6.2.3. nationalité française et identité d'origine

‘"Véritable opération de magie politico-sociale, la naturalisation a apparemment pour fonction de transformer en naturels d'un pays, d'une société, d'une nation, des individus qui ne le sont pas et qui demanderaient à l'être. (...) La naturalisation la plus facile est celle qui opère sur fond d'un accord entre la «nature» du postulant et la «nature» de la nationalité postulée : quand le naturalisable, avant d'être naturalisé est fait ou est devenu «naturellement» identique à ceux qui le naturalisent (ou, tout au moins, le plus proche possible d'eux). (...) C'est à cet ajustement réciproque que veille, pour l'essentiel, toute la procédure de nationalisation dont l'objectif est d'apprécier et de garantir l'intégration ou l'assimilation culturelle minimale, sinon la meilleure, à la société française. (...) Ce n'est qu'après coup qu'une naturalisation se juge accomplie et qu'on la dit accomplie. Pour tout le reste, il n'y a pas de naturalisation qui ne se greffe sur une histoire antérieure, l'histoire individuelle de la personne et plus encore l'histoire collective dont cette même personne est le produit et aussi l'incarnation."’

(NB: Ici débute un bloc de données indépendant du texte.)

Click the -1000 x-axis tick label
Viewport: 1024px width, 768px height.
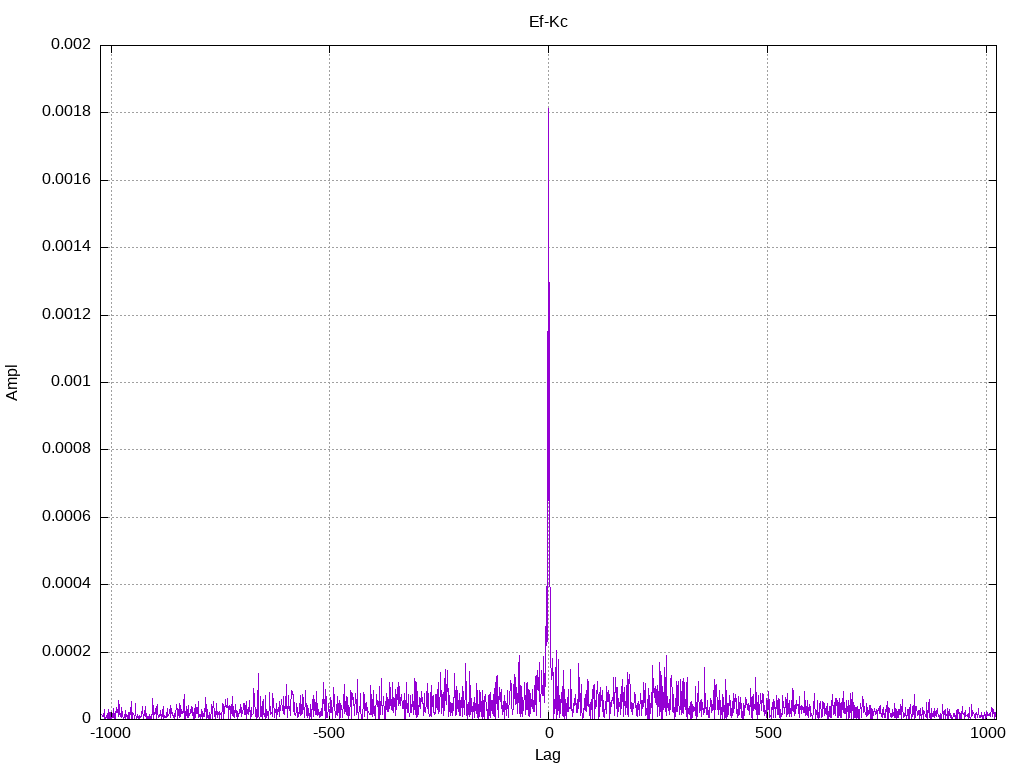pos(110,734)
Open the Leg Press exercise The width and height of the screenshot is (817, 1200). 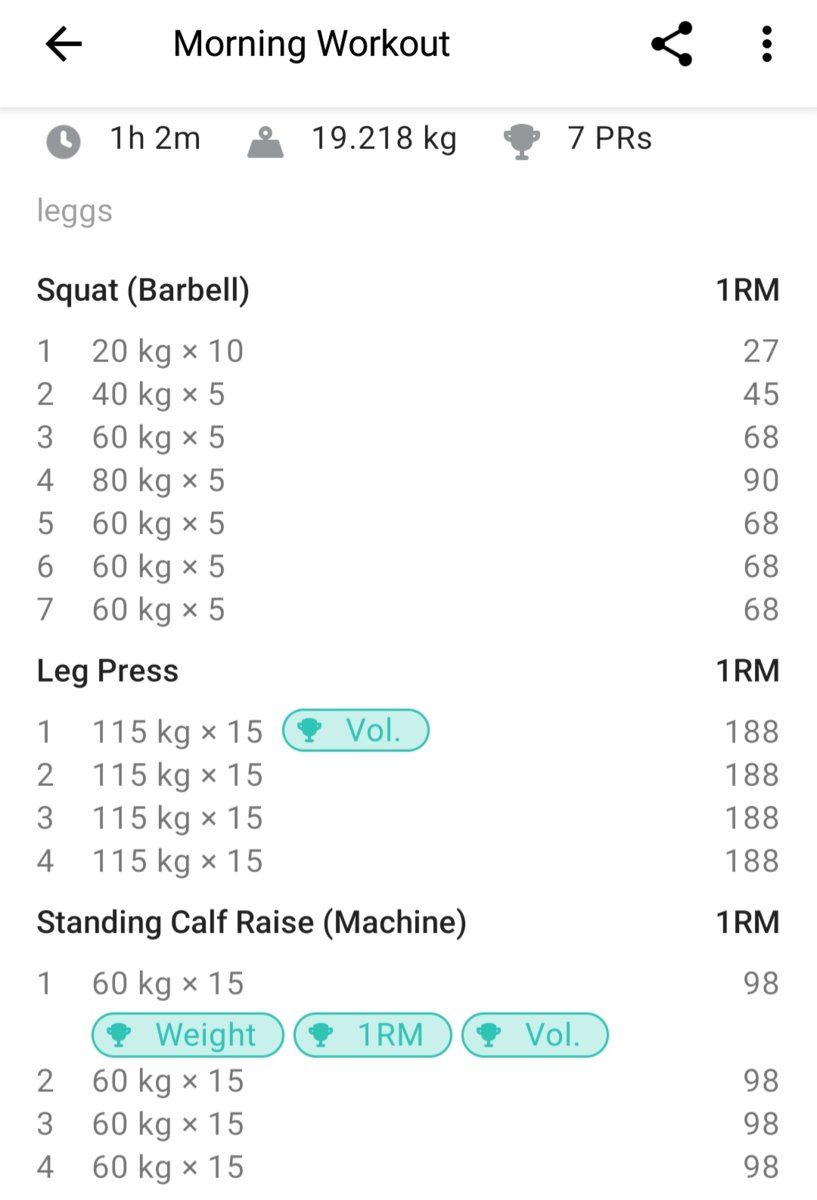[107, 671]
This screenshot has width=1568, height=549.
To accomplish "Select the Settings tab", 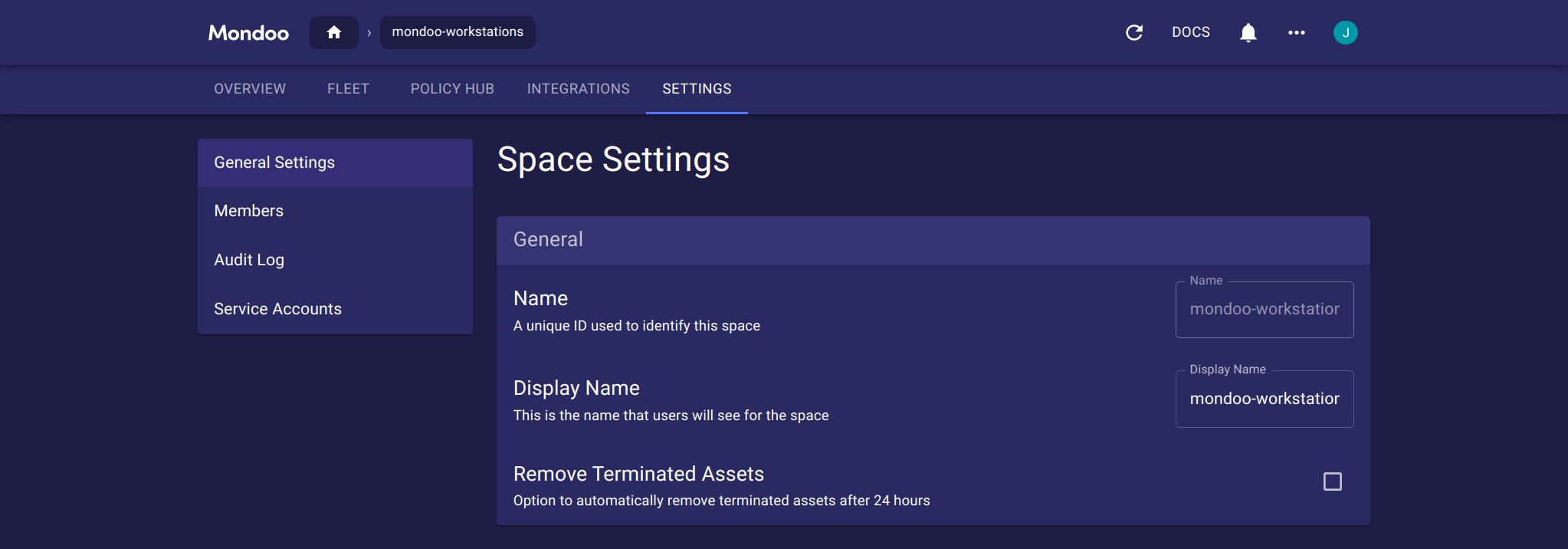I will (x=697, y=89).
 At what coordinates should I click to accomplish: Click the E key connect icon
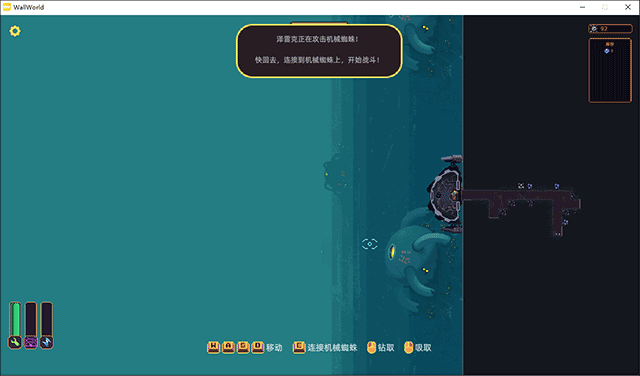(x=299, y=347)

Ces indications, extraites d'un article d'Abdelmalek Sayad 541 , nous serviront de balises pour organiser l'étude du rapport à la nationalité française et à l'identité d'origine. On commencera par analyser dans ses grandes lignes, à travers les révisions du code de la nationalité, la politique d'extension de la citoyenneté-nationalité menée en France par l'Etat, dans les contextes historiques allant du début à la fin du XIXe siècle 542 . On repérera ensuite les lignes de différenciation du rapport à la nationalité française et à l'identité d'origine que les discours des enquêtées et leurs choix de conjoint font déceler. Enfin, on terminera sur un récapitulatif des nationalités françaises et de leur mode d'acquisition, ainsi que des nationalités étrangères, dans la population de l'enquête.

Notes
541.

A. Sayad, "Naturels et naturalisés", Actes de la Recherche en sciences sociales, n° 99, sept. 1993, pp. 26-28. Sur la question de la naturalisation des migrants et de leurs enfants, on a consulté notamment A. Sayad, "Immigration et conventions internationales", Peuples Méditerranéens, n° 9, oct.-déc. 1979, repris l'un et l'autre dans L'immigration ou les paradoxes de l'altérité, de Boeck, Bruxelles, 1991; J. Costa-Lascoux, "L'immigration algérienne en France et la nationalité des enfants d'Algériens" in L. Talha et alli, Maghrébins en France, émigrés ou immigrés, CNRS, Paris, 1983; B. Anderson, L'imaginaire national, Réflexions sur l'origine et l'essor du nationalisme, éd. originale, 1983, trad. franç., ed. poche, La Découverte & Syros, Paris, 2002; A. Gillette, A. Sayad, L'immigration algérienne en France, Ed. Entente, Paris, 2e ed 1984; A. Sayad, "La culture en question" in C. Camilleri, A. Sayad, I. Taboada-Leonetti (eds), L'immigration en France le choc des cultures, Actes du colloque "Problèmes de culture posés en France par le phénomène des migrations récentes", Centre Thomas More L'Arbresle, 1987; A. Muxel, "Les attitudes socio-politiques des jeunes issus de l'immigration maghrébine en région parisienne", Revue française de science politique, vol. 38-6, 1988; G. Noiriel, Le creuset français, Histoire de l'immigration XIXe-XXe siècle, Points-Seuil, Paris, 1988; E. Balibar, I. Wallerstein, Race nation classe, les identités ambiguës, La Découverte, Paris, 1990; P. Weil, La France et ses étrangers, l'aventure d'une politique de l'immigration 1938-1991, Calmann-Levy, Paris, 1991; Y. Lequin (dir.) Histoire des étrangers et de l'immigration en France, Larousse, Paris, 1992.; R. Brubaker, "De l'immigré au citoyen. Comment le jus soli s'est imposé en France au XIXe siècle", ARSS 99, 1993; M. Tribalat, Faire France, La Découverte, Paris, 1995; A. Sayad, Immigration et «pensée d'Etat», ARSS 129 sept. 1999; E. Balibar, Droit de cité, 1e éd. 1998, Quadrige/PUF, Paris, 2002; R. Castel, L'insécurité sociale, Seuil, Paris, 2003.

542.

On se réfère principalement à l'article de R. Brubaker (1993) et à l'ouvrage de G. Noiriel (1988).